More on how a Wald test works here
Why you would choose to use a Wald test instead of a t-test can be found here

So why not just do a t-test on the raw data? You can, but you are not accounting for batch effect, library size, the fact that low count genes have much higher variance than high count genes, ect. all of which can impact the accuracy of your results.

DESeq uses linear modeling (and many other techniques) to try to capture and control for these sources of variation so that your comparisons are as accurate as possible. The majority of these techniques operate over the entire data set, allowing them to harness the power of all of that additional information. Compare that to a t-test which only operates on a very small subset of your data, and you have the basic rationale behind using DESeq2 or similar programs vs just doing a bunch of t-tests.

NOTE: I am by no means an expert in this area, so some of what I have said may be (very) wrong.

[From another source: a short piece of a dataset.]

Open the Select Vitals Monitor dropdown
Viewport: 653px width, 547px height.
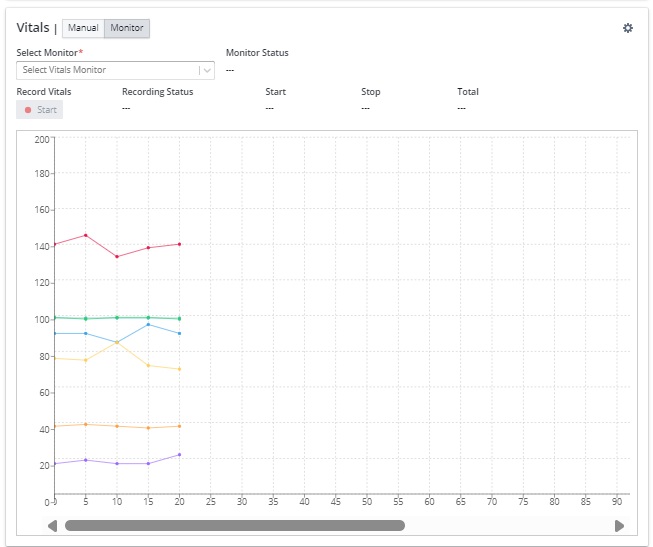tap(108, 70)
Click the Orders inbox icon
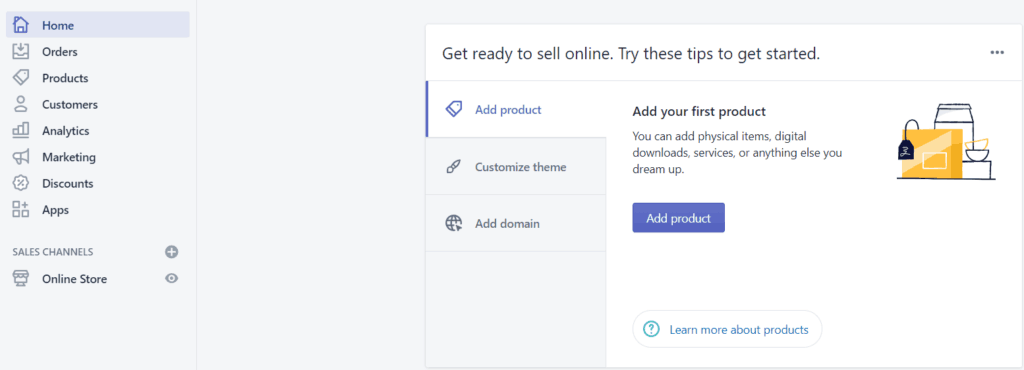The height and width of the screenshot is (370, 1024). click(x=21, y=51)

This just represents my current understanding of things as I am trying to learn what is going on myself.

score 1 · Answer 2 · 2019-06-14

I'm not entirely clear on what you are asking, but I'll take a stab at covering some of the things I think you are inquiring about.

Why can't I just use a "normal" wald or t-test on my data? Why do I have to use some special machinery (like DESeq2)?

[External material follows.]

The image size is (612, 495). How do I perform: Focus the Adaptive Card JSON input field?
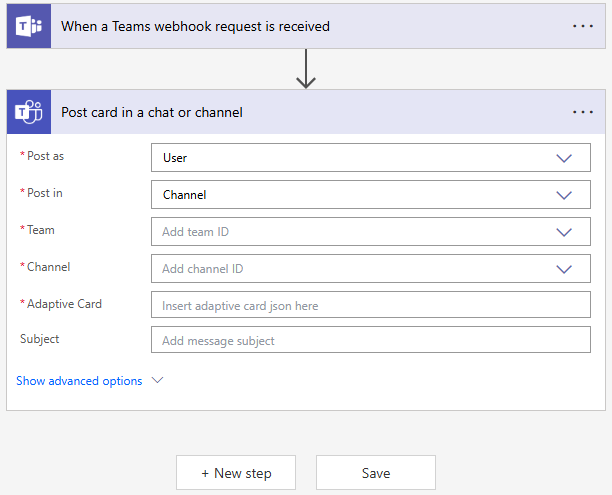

There have been a number of methods developed to perform more accurate, powerful, sensitive (pick your favorite adjective) over RNA-seq data. To understand why they were written, you should take some time to read a few of the publications written by the authors of some of the more popular approaches:

DESeq2: Moderated estimation of fold change and dispersion for RNA-seq data with DESeq2
edgeR/QLF: There are many papers to choose from (see the references in the ?glmQLFit help page), but perhaps this one goes into more detail about why they've implemented this approach as opposed to just "doing it the normal way": No counts, no variance: allowing for loss of degrees of freedom when assessing biological variability from RNA-seq data
limma/voom: voom: precision weights unlock linear model analysis tools for RNA-seq read counts

You can also look at the numerous benchmarking papers that test the performance of one method vs the rest to better understand why just doing "the normal" thing won't suffice. Perhaps you might start with this one:

A comparison of methods for differential expression analysis of RNA-seq data

When I perform T-test [in R], I don't need anything except trait observations in two groups ...

Are you asking why you sometimes add more coefficients to your model, or something else? If it's the former: because you want to account for other sources of variability in your data so you have more power to detect DGE over the particular group you are interested in. You can also choose to do the same (ie. not include more covariates/coefficients(?)) in DESeq2 (or similar)-land, if you like, but ...

If that's not what you are asking, perhaps you'll find your answer by reading through some of the publications listed above.